Reproduce the material below word for word, keeping every line in its original order.
* Start *
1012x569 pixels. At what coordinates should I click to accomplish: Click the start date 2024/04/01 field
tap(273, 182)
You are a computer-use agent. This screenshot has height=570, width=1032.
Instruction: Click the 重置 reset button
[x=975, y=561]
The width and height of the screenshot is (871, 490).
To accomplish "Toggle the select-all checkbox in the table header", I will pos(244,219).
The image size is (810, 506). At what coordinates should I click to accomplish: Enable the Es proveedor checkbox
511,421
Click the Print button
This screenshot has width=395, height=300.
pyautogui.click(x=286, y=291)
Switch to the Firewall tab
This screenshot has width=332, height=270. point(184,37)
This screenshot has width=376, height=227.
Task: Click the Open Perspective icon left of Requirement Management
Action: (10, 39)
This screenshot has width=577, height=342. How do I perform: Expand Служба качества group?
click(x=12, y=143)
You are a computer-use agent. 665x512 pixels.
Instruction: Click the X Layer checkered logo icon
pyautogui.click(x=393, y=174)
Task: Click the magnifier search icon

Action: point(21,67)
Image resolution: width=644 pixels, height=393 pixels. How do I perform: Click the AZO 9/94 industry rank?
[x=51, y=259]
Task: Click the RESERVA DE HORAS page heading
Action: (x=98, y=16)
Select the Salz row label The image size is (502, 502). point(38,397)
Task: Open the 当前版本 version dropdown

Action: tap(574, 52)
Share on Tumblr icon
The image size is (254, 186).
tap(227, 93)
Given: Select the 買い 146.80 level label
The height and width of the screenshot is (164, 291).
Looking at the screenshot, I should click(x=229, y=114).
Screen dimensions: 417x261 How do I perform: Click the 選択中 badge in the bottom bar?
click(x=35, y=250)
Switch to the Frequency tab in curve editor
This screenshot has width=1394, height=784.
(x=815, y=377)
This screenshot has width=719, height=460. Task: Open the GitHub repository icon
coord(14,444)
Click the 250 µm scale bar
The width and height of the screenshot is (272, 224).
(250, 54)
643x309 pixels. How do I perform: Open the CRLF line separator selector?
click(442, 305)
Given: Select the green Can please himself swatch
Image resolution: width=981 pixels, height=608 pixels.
* End *
RESPONSE TO THIS EXERCISE:
1012x569 pixels. At what coordinates should I click to accomplish: Click the start date 2024/04/01 field
tap(273, 182)
You are a computer-use agent. This screenshot has height=570, width=1032.
Instruction: Click the 重置 reset button
[x=975, y=561]
The width and height of the screenshot is (871, 490).
To accomplish "Toggle the select-all checkbox in the table header", I will pos(244,219).
The image size is (810, 506). At what coordinates should I click to accomplish: Enable the Es proveedor checkbox
511,421
Click the Print button
This screenshot has width=395, height=300.
pyautogui.click(x=286, y=291)
Switch to the Firewall tab
This screenshot has width=332, height=270. point(184,37)
This screenshot has width=376, height=227.
Task: Click the Open Perspective icon left of Requirement Management
Action: (10, 39)
This screenshot has width=577, height=342. How do I perform: Expand Служба качества group?
click(x=12, y=143)
You are a computer-use agent. 665x512 pixels.
Instruction: Click the X Layer checkered logo icon
pyautogui.click(x=393, y=174)
Task: Click the magnifier search icon

Action: point(21,67)
Image resolution: width=644 pixels, height=393 pixels. How do I perform: Click the AZO 9/94 industry rank?
[x=51, y=259]
Task: Click the RESERVA DE HORAS page heading
Action: (x=98, y=16)
Select the Salz row label The image size is (502, 502). point(38,397)
Task: Open the 当前版本 version dropdown

Action: tap(574, 52)
Share on Tumblr icon
The image size is (254, 186).
tap(227, 93)
Given: Select the 買い 146.80 level label
The height and width of the screenshot is (164, 291).
Looking at the screenshot, I should click(x=229, y=114).
Screen dimensions: 417x261 How do I perform: Click the 選択中 badge in the bottom bar?
click(x=35, y=250)
Switch to the Frequency tab in curve editor
This screenshot has width=1394, height=784.
(x=815, y=377)
This screenshot has width=719, height=460. Task: Open the GitHub repository icon
coord(14,444)
Click the 250 µm scale bar
The width and height of the screenshot is (272, 224).
(250, 54)
643x309 pixels. How do I perform: Open the CRLF line separator selector?
click(442, 305)
Given: Select the green Can please himself swatch
Image resolution: width=981 pixels, height=608 pixels.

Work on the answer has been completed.